┌──

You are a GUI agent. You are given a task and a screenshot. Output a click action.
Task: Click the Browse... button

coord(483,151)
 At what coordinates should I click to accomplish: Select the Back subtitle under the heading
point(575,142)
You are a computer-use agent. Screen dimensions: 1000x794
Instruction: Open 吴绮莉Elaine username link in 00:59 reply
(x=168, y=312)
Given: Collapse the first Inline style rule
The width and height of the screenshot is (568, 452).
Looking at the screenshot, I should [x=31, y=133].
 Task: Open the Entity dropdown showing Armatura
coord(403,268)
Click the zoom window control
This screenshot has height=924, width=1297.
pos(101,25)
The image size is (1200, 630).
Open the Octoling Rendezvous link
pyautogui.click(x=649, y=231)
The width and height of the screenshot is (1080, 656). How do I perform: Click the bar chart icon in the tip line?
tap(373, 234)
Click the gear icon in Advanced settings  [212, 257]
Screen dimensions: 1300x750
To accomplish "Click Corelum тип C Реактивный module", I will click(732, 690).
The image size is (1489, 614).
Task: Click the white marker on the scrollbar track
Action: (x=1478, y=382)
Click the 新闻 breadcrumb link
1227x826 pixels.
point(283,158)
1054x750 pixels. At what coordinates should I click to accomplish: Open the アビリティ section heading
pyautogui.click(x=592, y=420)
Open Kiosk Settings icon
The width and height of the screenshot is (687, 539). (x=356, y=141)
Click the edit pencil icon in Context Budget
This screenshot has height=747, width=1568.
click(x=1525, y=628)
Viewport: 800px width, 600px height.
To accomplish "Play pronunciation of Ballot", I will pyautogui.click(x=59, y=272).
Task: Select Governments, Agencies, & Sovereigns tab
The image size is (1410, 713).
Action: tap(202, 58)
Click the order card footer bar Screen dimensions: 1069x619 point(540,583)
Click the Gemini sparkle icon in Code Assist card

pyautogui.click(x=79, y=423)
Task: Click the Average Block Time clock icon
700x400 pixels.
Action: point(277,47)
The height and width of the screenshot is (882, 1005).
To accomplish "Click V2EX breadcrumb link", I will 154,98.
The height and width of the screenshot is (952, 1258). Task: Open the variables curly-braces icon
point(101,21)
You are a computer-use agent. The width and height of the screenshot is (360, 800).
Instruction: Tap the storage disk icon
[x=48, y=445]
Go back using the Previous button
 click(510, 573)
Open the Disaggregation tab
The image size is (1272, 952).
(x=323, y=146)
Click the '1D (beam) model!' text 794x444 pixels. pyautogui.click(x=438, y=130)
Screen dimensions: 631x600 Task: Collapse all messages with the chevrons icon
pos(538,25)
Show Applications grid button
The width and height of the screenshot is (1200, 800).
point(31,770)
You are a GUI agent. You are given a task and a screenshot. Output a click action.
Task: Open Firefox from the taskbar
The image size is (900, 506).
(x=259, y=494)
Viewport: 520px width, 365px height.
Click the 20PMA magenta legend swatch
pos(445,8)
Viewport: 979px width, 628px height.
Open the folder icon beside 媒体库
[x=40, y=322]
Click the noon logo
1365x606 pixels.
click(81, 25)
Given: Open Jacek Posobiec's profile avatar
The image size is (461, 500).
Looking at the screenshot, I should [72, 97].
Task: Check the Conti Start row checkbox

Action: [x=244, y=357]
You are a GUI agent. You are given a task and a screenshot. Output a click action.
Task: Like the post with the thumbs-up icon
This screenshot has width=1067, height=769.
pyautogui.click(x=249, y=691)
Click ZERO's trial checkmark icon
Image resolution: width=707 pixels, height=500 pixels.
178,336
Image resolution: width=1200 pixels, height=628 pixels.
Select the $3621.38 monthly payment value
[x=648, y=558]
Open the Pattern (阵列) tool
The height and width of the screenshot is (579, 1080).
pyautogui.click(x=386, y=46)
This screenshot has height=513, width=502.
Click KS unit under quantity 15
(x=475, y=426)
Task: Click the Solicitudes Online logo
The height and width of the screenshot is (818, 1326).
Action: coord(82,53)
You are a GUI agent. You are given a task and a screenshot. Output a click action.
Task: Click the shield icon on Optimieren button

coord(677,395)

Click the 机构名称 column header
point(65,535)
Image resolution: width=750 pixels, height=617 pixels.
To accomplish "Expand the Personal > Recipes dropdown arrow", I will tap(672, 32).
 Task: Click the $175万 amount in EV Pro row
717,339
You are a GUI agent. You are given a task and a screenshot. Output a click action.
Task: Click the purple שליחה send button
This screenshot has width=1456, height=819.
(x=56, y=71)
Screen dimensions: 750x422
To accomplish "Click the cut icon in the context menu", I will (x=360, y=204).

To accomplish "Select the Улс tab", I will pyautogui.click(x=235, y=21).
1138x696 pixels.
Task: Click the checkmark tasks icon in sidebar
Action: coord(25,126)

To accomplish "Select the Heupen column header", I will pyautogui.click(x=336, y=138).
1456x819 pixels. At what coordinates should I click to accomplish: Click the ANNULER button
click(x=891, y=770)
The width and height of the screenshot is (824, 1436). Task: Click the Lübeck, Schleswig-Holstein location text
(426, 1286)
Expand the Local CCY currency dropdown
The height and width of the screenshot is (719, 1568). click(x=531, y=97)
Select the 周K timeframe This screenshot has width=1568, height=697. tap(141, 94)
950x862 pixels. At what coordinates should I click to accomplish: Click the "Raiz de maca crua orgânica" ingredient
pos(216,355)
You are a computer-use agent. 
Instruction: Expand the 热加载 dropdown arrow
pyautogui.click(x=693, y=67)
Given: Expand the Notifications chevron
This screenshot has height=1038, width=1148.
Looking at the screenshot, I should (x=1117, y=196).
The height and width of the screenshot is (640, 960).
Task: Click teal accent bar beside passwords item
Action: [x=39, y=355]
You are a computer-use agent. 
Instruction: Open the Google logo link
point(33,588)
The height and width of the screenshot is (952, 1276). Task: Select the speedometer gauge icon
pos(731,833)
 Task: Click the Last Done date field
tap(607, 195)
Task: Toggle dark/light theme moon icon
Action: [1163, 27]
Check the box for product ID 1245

└──

• _TASK INSTRUCTIONS_
Using the data above, reproduce every line exactly.

• _ANSWER SPACE_
You are a GUI agent. You are given a task and a screenshot. Output a click action.
Task: Click the Browse... button

coord(483,151)
 At what coordinates should I click to accomplish: Select the Back subtitle under the heading
point(575,142)
You are a computer-use agent. Screen dimensions: 1000x794
Instruction: Open 吴绮莉Elaine username link in 00:59 reply
(x=168, y=312)
Given: Collapse the first Inline style rule
The width and height of the screenshot is (568, 452).
Looking at the screenshot, I should [x=31, y=133].
 Task: Open the Entity dropdown showing Armatura
coord(403,268)
Click the zoom window control
This screenshot has height=924, width=1297.
pos(101,25)
The image size is (1200, 630).
Open the Octoling Rendezvous link
pyautogui.click(x=649, y=231)
The width and height of the screenshot is (1080, 656). How do I perform: Click the bar chart icon in the tip line?
tap(373, 234)
Click the gear icon in Advanced settings  [212, 257]
Screen dimensions: 1300x750
To accomplish "Click Corelum тип C Реактивный module", I will click(732, 690).
The image size is (1489, 614).
Task: Click the white marker on the scrollbar track
Action: (x=1478, y=382)
Click the 新闻 breadcrumb link
1227x826 pixels.
point(283,158)
1054x750 pixels. At what coordinates should I click to accomplish: Open the アビリティ section heading
pyautogui.click(x=592, y=420)
Open Kiosk Settings icon
The width and height of the screenshot is (687, 539). (x=356, y=141)
Click the edit pencil icon in Context Budget
This screenshot has height=747, width=1568.
click(x=1525, y=628)
Viewport: 800px width, 600px height.
To accomplish "Play pronunciation of Ballot", I will pyautogui.click(x=59, y=272).
Task: Select Governments, Agencies, & Sovereigns tab
The image size is (1410, 713).
Action: tap(202, 58)
Click the order card footer bar Screen dimensions: 1069x619 point(540,583)
Click the Gemini sparkle icon in Code Assist card

pyautogui.click(x=79, y=423)
Task: Click the Average Block Time clock icon
700x400 pixels.
Action: point(277,47)
The height and width of the screenshot is (882, 1005).
To accomplish "Click V2EX breadcrumb link", I will 154,98.
The height and width of the screenshot is (952, 1258). Task: Open the variables curly-braces icon
point(101,21)
You are a computer-use agent. The width and height of the screenshot is (360, 800).
Instruction: Tap the storage disk icon
[x=48, y=445]
Go back using the Previous button
 click(510, 573)
Open the Disaggregation tab
The image size is (1272, 952).
(x=323, y=146)
Click the '1D (beam) model!' text 794x444 pixels. pyautogui.click(x=438, y=130)
Screen dimensions: 631x600 Task: Collapse all messages with the chevrons icon
pos(538,25)
Show Applications grid button
The width and height of the screenshot is (1200, 800).
point(31,770)
You are a GUI agent. You are given a task and a screenshot. Output a click action.
Task: Open Firefox from the taskbar
The image size is (900, 506).
(x=259, y=494)
Viewport: 520px width, 365px height.
Click the 20PMA magenta legend swatch
pos(445,8)
Viewport: 979px width, 628px height.
Open the folder icon beside 媒体库
[x=40, y=322]
Click the noon logo
1365x606 pixels.
click(81, 25)
Given: Open Jacek Posobiec's profile avatar
The image size is (461, 500).
Looking at the screenshot, I should [72, 97].
Task: Check the Conti Start row checkbox

Action: [x=244, y=357]
You are a GUI agent. You are given a task and a screenshot. Output a click action.
Task: Like the post with the thumbs-up icon
This screenshot has width=1067, height=769.
pyautogui.click(x=249, y=691)
Click ZERO's trial checkmark icon
Image resolution: width=707 pixels, height=500 pixels.
178,336
Image resolution: width=1200 pixels, height=628 pixels.
Select the $3621.38 monthly payment value
[x=648, y=558]
Open the Pattern (阵列) tool
The height and width of the screenshot is (579, 1080).
pyautogui.click(x=386, y=46)
This screenshot has height=513, width=502.
Click KS unit under quantity 15
(x=475, y=426)
Task: Click the Solicitudes Online logo
The height and width of the screenshot is (818, 1326).
Action: coord(82,53)
You are a GUI agent. You are given a task and a screenshot. Output a click action.
Task: Click the shield icon on Optimieren button

coord(677,395)

Click the 机构名称 column header
point(65,535)
Image resolution: width=750 pixels, height=617 pixels.
To accomplish "Expand the Personal > Recipes dropdown arrow", I will tap(672, 32).
 Task: Click the $175万 amount in EV Pro row
717,339
You are a GUI agent. You are given a task and a screenshot. Output a click action.
Task: Click the purple שליחה send button
This screenshot has width=1456, height=819.
(x=56, y=71)
Screen dimensions: 750x422
To accomplish "Click the cut icon in the context menu", I will (x=360, y=204).

To accomplish "Select the Улс tab", I will pyautogui.click(x=235, y=21).
1138x696 pixels.
Task: Click the checkmark tasks icon in sidebar
Action: coord(25,126)

To accomplish "Select the Heupen column header", I will pyautogui.click(x=336, y=138).
1456x819 pixels. At what coordinates should I click to accomplish: Click the ANNULER button
click(x=891, y=770)
The width and height of the screenshot is (824, 1436). Task: Click the Lübeck, Schleswig-Holstein location text
(426, 1286)
Expand the Local CCY currency dropdown
The height and width of the screenshot is (719, 1568). click(x=531, y=97)
Select the 周K timeframe This screenshot has width=1568, height=697. tap(141, 94)
950x862 pixels. At what coordinates should I click to accomplish: Click the "Raiz de maca crua orgânica" ingredient
pos(216,355)
You are a computer-use agent. 
Instruction: Expand the 热加载 dropdown arrow
pyautogui.click(x=693, y=67)
Given: Expand the Notifications chevron
This screenshot has height=1038, width=1148.
Looking at the screenshot, I should (x=1117, y=196).
The height and width of the screenshot is (640, 960).
Task: Click teal accent bar beside passwords item
Action: [x=39, y=355]
You are a computer-use agent. 
Instruction: Open the Google logo link
point(33,588)
The height and width of the screenshot is (952, 1276). Task: Select the speedometer gauge icon
pos(731,833)
 Task: Click the Last Done date field
tap(607, 195)
Task: Toggle dark/light theme moon icon
Action: [1163, 27]
Check the box for product ID 1245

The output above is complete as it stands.